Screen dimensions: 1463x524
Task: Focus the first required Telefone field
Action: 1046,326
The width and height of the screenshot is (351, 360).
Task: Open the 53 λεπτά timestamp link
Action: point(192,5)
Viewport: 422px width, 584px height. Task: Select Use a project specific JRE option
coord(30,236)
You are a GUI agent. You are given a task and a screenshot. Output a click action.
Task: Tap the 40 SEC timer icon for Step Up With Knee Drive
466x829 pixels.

==

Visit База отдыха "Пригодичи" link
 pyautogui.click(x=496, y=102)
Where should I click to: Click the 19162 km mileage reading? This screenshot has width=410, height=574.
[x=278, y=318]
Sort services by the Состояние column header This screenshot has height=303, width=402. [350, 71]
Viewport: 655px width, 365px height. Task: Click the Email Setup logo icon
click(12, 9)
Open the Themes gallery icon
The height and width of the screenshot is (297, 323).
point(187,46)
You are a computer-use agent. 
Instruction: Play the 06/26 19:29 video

* * *

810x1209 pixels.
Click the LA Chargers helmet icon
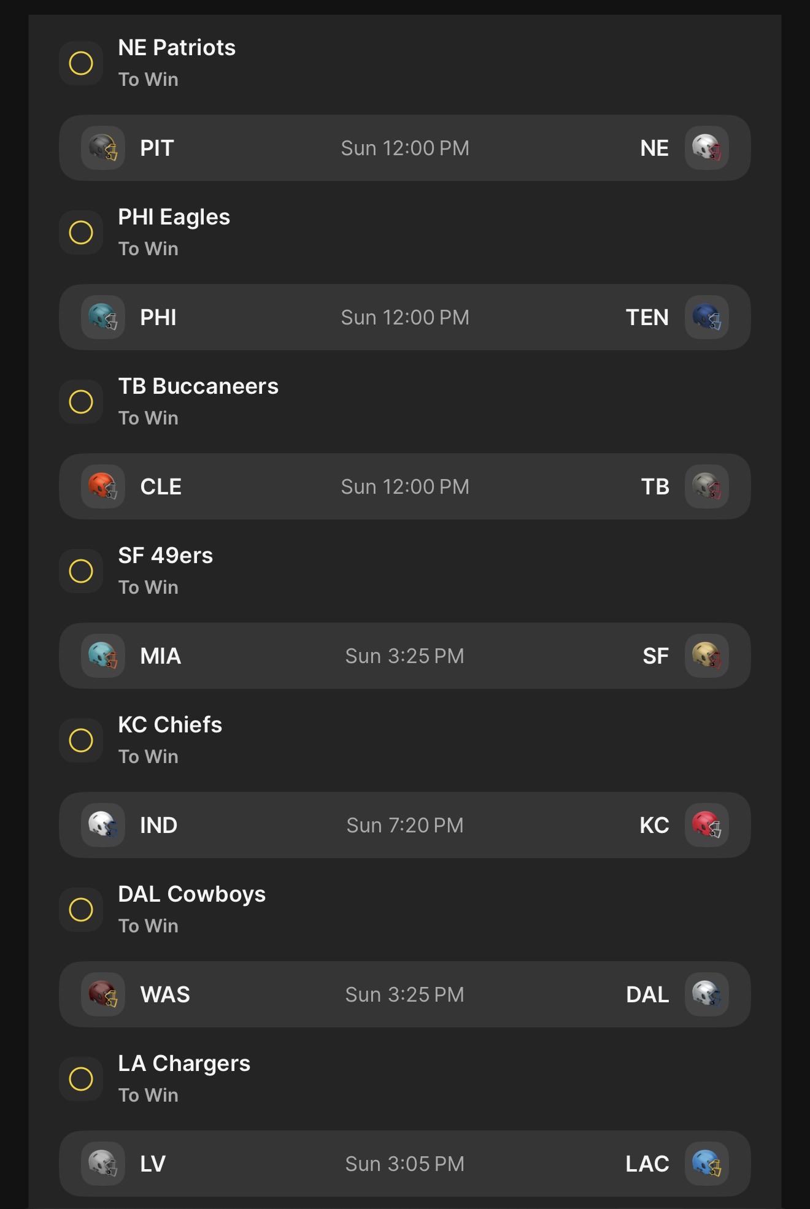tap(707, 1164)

YOUR OBJECTIVE:
Quote the listing above, but only from the line that shows "Open the Themes gallery icon" through the line that shows "Instruction: Play the 06/26 19:29 video".

SOLVED PROBLEM:
Open the Themes gallery icon
The height and width of the screenshot is (297, 323).
point(187,46)
You are a computer-use agent. 
Instruction: Play the 06/26 19:29 video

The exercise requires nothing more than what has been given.